Bildung – zwischen Hirn und Herz

Bildung zum schönen Charakter

Ist das Humboldt’sche Bildungsideal in der modernen Wissensgesellschaft obsolet geworden? Ein Zwischenruf.

Schon vor Jahren wurde die Wissensgesellschaft proklamiert, aber klüger geworden sind wir seitdem nicht, im Gegenteil. Die Hiobsbotschaften über sinkendes Leistungsniveau an den Schulen, Orientierungslosigkeit, wachsende Gewaltbereitschaft einerseits und Klagen über Schmalspurwissen, mangelndes Ausbildungsniveau und zunehmendes funktionales Analphabetentum unter Schulabgängern andererseits häufen sich.

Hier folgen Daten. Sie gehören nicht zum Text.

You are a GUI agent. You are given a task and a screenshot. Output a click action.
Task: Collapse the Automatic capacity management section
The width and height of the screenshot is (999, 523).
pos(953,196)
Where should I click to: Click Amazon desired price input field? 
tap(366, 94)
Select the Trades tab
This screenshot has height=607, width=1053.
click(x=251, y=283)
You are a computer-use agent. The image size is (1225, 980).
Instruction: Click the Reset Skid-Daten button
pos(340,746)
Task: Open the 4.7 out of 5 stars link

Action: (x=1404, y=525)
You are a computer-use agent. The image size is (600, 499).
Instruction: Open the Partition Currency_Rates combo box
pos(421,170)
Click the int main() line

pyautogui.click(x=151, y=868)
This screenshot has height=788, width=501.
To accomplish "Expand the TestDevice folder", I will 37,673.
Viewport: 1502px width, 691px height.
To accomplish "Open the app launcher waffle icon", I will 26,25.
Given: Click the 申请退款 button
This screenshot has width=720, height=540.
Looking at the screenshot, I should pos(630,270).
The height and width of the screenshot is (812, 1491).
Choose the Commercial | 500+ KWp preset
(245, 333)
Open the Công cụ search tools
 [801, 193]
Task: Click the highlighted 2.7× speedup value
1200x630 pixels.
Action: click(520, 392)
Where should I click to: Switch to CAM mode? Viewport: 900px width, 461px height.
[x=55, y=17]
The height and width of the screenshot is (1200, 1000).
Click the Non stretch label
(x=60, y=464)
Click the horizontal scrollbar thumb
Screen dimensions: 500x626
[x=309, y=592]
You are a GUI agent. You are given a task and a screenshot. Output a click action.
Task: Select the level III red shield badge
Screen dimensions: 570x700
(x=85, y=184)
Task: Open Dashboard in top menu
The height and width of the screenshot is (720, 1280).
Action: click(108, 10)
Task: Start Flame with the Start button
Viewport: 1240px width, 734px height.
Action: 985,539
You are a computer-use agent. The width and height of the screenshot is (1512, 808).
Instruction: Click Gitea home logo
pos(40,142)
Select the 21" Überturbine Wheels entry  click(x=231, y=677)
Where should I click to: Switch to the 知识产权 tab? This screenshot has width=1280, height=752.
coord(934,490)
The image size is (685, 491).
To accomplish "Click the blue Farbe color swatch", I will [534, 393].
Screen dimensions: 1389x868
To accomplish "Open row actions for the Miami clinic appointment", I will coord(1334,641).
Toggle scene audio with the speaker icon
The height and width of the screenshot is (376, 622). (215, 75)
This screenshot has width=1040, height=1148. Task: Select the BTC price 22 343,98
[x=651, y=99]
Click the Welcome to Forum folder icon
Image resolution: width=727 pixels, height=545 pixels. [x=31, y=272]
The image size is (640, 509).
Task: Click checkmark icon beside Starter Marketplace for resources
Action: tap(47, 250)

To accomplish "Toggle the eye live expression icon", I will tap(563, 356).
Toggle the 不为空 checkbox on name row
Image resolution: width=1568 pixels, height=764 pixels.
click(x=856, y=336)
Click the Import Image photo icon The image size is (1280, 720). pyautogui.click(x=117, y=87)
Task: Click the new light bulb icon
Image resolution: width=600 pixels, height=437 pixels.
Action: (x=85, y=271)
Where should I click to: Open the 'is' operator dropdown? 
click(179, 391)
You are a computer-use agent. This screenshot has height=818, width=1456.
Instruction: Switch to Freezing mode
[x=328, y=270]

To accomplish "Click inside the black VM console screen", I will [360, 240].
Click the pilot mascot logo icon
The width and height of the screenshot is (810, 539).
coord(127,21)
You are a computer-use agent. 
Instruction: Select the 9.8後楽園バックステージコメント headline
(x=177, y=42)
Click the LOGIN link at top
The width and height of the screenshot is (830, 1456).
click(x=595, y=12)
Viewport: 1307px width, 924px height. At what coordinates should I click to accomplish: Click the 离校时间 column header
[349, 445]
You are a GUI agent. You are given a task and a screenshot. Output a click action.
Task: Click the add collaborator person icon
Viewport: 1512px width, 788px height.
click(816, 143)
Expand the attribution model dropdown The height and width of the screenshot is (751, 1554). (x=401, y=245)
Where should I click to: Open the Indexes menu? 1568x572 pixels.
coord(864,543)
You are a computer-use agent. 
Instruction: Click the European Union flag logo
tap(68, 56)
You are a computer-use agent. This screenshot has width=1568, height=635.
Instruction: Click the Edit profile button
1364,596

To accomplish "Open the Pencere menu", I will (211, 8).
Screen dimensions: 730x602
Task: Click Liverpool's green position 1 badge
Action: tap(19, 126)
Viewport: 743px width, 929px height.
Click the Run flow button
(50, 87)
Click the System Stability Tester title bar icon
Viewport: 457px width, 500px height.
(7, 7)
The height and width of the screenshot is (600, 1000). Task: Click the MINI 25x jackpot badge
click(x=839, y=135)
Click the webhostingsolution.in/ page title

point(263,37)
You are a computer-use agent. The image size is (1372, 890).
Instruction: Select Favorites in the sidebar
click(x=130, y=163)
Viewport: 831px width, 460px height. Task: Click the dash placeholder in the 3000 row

Die Wissensgesellschaft hat diese Entwicklung beschleunigt. Aus Bildung ist Ausbildung geworden, aus Wissen ein Produkt, das produziert, angeboten, verkauft und „gemanagt“ wird, es veraltet rasant und muss ständig neu aufgefüllt werden. Dabei kommt es immer weniger darauf an, etwas zu wissen, und immer mehr darauf, wo wir die gewünschte Information schnell finden können. Das nennt man dann „lebenslanges Lernen“.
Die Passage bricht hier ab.